[Items listed in a dataset]
■ ■ ■
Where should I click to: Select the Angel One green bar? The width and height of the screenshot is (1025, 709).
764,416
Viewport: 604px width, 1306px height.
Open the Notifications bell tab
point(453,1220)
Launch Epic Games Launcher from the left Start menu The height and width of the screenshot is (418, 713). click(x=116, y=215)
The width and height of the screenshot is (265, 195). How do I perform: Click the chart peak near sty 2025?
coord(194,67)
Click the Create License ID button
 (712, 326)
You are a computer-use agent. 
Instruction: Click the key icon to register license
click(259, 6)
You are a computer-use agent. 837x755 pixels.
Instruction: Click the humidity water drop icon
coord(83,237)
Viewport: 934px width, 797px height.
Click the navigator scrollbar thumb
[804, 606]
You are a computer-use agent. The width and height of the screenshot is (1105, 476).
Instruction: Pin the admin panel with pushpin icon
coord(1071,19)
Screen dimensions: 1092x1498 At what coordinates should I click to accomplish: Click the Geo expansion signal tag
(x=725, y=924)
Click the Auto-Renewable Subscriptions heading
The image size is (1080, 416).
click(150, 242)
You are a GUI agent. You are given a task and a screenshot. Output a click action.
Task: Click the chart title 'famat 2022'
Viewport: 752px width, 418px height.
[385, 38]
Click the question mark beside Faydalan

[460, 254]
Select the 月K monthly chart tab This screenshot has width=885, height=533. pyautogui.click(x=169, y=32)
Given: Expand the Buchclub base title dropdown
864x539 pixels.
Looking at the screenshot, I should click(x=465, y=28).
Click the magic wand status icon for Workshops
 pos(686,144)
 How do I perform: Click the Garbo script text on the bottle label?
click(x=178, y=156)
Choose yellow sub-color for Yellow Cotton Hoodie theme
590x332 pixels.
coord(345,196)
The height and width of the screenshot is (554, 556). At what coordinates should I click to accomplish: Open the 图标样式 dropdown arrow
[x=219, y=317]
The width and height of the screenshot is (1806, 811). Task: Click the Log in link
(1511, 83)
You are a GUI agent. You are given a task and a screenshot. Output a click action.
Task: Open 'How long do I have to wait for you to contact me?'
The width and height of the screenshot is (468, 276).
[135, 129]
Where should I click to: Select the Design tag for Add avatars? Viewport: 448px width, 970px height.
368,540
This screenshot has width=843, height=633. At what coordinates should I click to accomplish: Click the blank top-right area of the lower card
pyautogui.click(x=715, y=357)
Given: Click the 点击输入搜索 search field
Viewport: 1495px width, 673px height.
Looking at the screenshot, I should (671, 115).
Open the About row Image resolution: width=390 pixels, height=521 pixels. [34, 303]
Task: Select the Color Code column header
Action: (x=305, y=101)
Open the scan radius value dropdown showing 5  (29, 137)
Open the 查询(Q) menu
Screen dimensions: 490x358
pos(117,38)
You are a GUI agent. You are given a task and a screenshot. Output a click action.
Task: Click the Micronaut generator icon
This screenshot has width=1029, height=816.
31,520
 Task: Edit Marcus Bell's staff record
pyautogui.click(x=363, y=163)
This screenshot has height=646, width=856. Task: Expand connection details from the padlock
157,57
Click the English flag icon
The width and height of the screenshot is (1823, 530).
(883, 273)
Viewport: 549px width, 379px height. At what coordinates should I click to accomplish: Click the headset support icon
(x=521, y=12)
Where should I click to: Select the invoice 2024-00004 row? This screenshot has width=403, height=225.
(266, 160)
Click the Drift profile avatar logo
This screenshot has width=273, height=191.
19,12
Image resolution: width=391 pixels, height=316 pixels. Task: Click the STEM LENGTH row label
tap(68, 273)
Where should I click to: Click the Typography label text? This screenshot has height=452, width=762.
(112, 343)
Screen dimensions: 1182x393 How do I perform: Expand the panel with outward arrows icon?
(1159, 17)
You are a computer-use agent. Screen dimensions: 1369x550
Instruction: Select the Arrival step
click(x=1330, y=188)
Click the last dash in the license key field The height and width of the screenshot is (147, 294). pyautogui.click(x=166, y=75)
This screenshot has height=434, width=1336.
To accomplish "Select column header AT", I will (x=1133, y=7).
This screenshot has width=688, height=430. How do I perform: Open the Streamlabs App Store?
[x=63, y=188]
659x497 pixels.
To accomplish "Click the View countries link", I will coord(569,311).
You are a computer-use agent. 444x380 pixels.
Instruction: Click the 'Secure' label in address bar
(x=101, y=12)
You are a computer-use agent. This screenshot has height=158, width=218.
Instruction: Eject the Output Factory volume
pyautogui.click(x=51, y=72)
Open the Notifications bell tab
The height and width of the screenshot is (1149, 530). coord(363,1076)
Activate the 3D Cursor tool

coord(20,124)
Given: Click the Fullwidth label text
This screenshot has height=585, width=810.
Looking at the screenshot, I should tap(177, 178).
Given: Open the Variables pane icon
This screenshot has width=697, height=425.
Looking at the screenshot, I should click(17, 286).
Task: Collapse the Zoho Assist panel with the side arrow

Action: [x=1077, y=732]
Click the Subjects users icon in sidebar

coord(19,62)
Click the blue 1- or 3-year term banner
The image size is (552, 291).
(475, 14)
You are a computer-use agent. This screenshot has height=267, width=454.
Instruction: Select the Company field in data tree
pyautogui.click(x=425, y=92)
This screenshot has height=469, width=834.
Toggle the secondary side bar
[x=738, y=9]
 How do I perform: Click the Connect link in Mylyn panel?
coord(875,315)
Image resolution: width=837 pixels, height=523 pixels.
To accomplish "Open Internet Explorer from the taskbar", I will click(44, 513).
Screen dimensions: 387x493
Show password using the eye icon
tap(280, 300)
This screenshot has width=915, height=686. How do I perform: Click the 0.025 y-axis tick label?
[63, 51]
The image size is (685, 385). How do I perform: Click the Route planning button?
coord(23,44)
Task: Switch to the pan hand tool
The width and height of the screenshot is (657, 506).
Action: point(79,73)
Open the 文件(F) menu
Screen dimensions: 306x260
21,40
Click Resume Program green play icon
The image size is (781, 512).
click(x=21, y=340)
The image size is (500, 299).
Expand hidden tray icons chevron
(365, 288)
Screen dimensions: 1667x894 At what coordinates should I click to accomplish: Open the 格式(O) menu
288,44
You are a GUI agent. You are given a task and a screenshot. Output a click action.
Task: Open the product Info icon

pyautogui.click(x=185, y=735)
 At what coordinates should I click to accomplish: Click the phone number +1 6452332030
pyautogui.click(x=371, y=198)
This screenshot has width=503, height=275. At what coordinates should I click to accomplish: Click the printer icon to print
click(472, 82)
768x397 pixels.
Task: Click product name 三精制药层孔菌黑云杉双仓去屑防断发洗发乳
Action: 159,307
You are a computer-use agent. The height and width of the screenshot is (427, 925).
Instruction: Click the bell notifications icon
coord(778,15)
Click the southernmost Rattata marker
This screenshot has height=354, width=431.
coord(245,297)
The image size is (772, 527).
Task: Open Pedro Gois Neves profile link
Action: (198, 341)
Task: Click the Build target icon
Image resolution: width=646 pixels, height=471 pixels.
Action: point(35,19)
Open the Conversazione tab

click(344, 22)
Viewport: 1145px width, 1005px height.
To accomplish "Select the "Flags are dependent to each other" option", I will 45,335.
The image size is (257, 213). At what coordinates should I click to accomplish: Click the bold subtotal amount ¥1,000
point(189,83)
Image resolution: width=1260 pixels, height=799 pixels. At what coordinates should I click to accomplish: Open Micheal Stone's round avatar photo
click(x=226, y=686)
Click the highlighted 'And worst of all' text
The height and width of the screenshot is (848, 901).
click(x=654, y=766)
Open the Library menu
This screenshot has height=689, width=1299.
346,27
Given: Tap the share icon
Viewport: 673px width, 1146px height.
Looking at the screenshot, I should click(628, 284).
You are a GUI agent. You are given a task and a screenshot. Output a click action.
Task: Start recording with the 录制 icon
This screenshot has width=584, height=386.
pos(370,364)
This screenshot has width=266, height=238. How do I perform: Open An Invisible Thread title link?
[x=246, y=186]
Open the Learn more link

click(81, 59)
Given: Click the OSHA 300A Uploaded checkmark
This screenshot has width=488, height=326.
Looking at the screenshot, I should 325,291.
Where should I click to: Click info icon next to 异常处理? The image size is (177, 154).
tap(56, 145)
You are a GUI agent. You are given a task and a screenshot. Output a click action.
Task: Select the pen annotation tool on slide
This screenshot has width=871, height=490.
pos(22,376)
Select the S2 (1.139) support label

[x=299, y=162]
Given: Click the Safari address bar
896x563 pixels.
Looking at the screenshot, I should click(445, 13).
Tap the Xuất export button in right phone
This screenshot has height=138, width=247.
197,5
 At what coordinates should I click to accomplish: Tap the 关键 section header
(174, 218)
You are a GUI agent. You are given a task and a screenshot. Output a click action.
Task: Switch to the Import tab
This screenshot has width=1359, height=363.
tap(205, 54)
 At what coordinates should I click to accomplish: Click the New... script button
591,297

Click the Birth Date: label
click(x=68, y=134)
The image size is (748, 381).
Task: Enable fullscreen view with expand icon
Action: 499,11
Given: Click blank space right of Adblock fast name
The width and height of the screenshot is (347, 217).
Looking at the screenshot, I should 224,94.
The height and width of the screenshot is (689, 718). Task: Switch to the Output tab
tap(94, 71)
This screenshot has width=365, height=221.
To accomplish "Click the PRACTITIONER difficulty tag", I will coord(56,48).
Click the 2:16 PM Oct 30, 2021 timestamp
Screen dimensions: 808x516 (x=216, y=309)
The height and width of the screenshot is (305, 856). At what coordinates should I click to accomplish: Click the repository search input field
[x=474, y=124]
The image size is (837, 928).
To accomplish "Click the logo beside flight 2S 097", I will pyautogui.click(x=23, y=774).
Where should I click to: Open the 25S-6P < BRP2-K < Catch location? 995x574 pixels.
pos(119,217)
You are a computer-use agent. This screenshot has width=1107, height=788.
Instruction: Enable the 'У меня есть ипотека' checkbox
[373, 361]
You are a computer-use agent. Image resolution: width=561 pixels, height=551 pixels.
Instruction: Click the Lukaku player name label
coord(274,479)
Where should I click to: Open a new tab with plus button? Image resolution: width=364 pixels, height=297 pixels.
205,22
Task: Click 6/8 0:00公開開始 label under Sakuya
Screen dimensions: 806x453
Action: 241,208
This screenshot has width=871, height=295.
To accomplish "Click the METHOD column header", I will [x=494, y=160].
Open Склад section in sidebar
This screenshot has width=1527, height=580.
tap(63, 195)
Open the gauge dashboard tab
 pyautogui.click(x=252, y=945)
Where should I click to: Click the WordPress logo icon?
■ ■ ■
→ **HOW TO COMPLETE THIS TASK**
Please, from the entries above, set down exactly the lines from the one containing "Image resolution: width=1260" through the one containing "This screenshot has width=365, height=221.", and only those.

→ **SOLUTION FOR THIS EXERCISE**
Image resolution: width=1260 pixels, height=799 pixels. At what coordinates should I click to accomplish: Open Micheal Stone's round avatar photo
click(x=226, y=686)
Click the highlighted 'And worst of all' text
The height and width of the screenshot is (848, 901).
click(x=654, y=766)
Open the Library menu
This screenshot has height=689, width=1299.
346,27
Given: Tap the share icon
Viewport: 673px width, 1146px height.
Looking at the screenshot, I should click(628, 284).
You are a GUI agent. You are given a task and a screenshot. Output a click action.
Task: Start recording with the 录制 icon
This screenshot has width=584, height=386.
pos(370,364)
This screenshot has width=266, height=238. How do I perform: Open An Invisible Thread title link?
[x=246, y=186]
Open the Learn more link

click(81, 59)
Given: Click the OSHA 300A Uploaded checkmark
This screenshot has width=488, height=326.
Looking at the screenshot, I should 325,291.
Where should I click to: Click info icon next to 异常处理? The image size is (177, 154).
tap(56, 145)
You are a GUI agent. You are given a task and a screenshot. Output a click action.
Task: Select the pen annotation tool on slide
This screenshot has width=871, height=490.
pos(22,376)
Select the S2 (1.139) support label

[x=299, y=162]
Given: Click the Safari address bar
896x563 pixels.
Looking at the screenshot, I should click(445, 13).
Tap the Xuất export button in right phone
This screenshot has height=138, width=247.
197,5
 At what coordinates should I click to accomplish: Tap the 关键 section header
(174, 218)
You are a GUI agent. You are given a task and a screenshot. Output a click action.
Task: Switch to the Import tab
This screenshot has width=1359, height=363.
tap(205, 54)
 At what coordinates should I click to accomplish: Click the New... script button
591,297

Click the Birth Date: label
click(x=68, y=134)
The image size is (748, 381).
Task: Enable fullscreen view with expand icon
Action: 499,11
Given: Click blank space right of Adblock fast name
The width and height of the screenshot is (347, 217).
Looking at the screenshot, I should 224,94.
The height and width of the screenshot is (689, 718). Task: Switch to the Output tab
tap(94, 71)
This screenshot has width=365, height=221.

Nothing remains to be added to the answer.